§ **Document segment**:
------------------------------------------------------------

Members clubs themselves have a challenge in establishing what their purpose is. So many have been set up in London in recent years, “people are getting a bit fed up of them… I think you need to change the content of them,” Nigel adds. The Arts Club managed to sign up 50 members a day on its relaunch in 2010 because of the strong identity it set out with the decision to make Gwyneth Paltrow the face of the club. “It’s not about fawning over celebrities: people like to sit in a room with an A-List star, be a bit inquisitive. It becomes very easy to sell”.
The sense of community, trust and connectivity
Nigel’s vision of the ideal club environment chimes closely with the Workspace formula. “The reason I would say join a club, is that you are joining a community - I actually quite like the word community instead of networking”, he says. Unlike some other club managers, he doesn’t see people who use a club as their office day after day as abusing their membership: “I’m in hospitality, they’ve paid to join, they’ll always be welcome”. He emphasizes an old-fashioned sense of trust and connection between clubs and their membership: at the Ivy, “we used to know who the customers were, everything about their company. The food and drink was just one aspect of it”. Linzi asked the audience how many of them were club members. One woman said she was a member of Soho House and that she loved the club, but that she doesn’t use it to network.
How much is LinkedIn like a club, Ashraf was asked. Early on, he said, there were lots of exclusive groups on the site reflecting personal networks, such as one for the CFOs of all the Canadian banks. He referred proudly to a developers’ group he was involved in building that became a forum for developers to network with each other, through which they started to get each other freelance work.

------------------------------------------------------------

§ **Exercise data**:
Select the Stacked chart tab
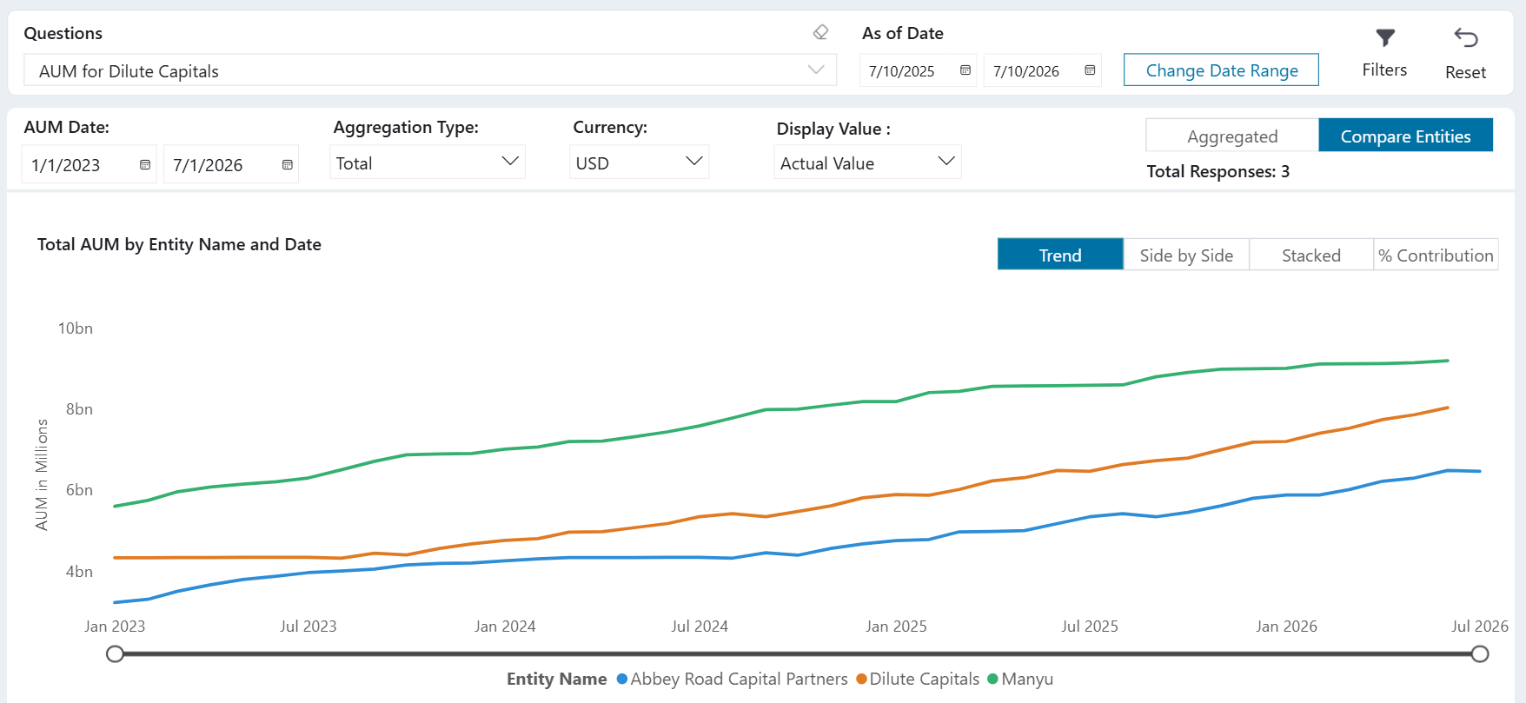The width and height of the screenshot is (1526, 703). tap(1311, 255)
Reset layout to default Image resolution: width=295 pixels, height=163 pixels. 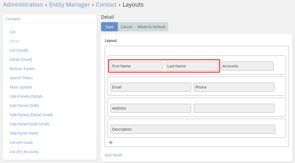click(151, 27)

------------------------------------------------------------

§ **Task description**: Take up the piece on members clubs and networking where it stops, and keep writing it from that point. The material has no part in the work that follows.

§ **Exercise result**:
LinkedIn has a balance to strike between open networking platform and commercial imperatives. “Every time we make a decision, we work out is it going to enhance the free members’ experience or take something away from it” Ashraf says, and he admits the outcome sometimes leans towards the latter. But, he points out, the engineering team that develops the free member experience is kept separate to the one developing monetisation products. At the moment that Microsoft has acquired the company, he suggested, LinkedIn’s mission is still “helping professionals become more productive and successful, not making us money”.
The power of social networks for start-ups
Ashraf believes the power of social networks today is that “there’s absolutely no reason why a start-up can’t build a big professional marketplace.
You have access to cloud capabilities that didn’t exist 5-6 years ago. You can have one or two licences; you don’t need a $100,000 infrastructure just to build a couple of tools. You can look to your target audience as a complete corporation, with service desk, with financial, with online booking, with everything you need, and it’s very, very accessible.
Ashraf Kamel, Head of LinkedIn UK Marketing Solutions
It’s a vision that Linzi endorses too. It’s engaged data rather volume data which creates traction online – Linzi gives the example of her book going to number 1 in 24 hours, “not because I’ve got thousands of people in my network, but because everyone on the network has got a huge channel and they really buy into my brand and my purpose. And they can actually go and sell your product… You’re no longer selling to the market - you’re actually attracting the market”.
Food for thought for audience members, about how to harness all the opportunities in Workspace’s powerful in-built networks as well as construct their own personal web.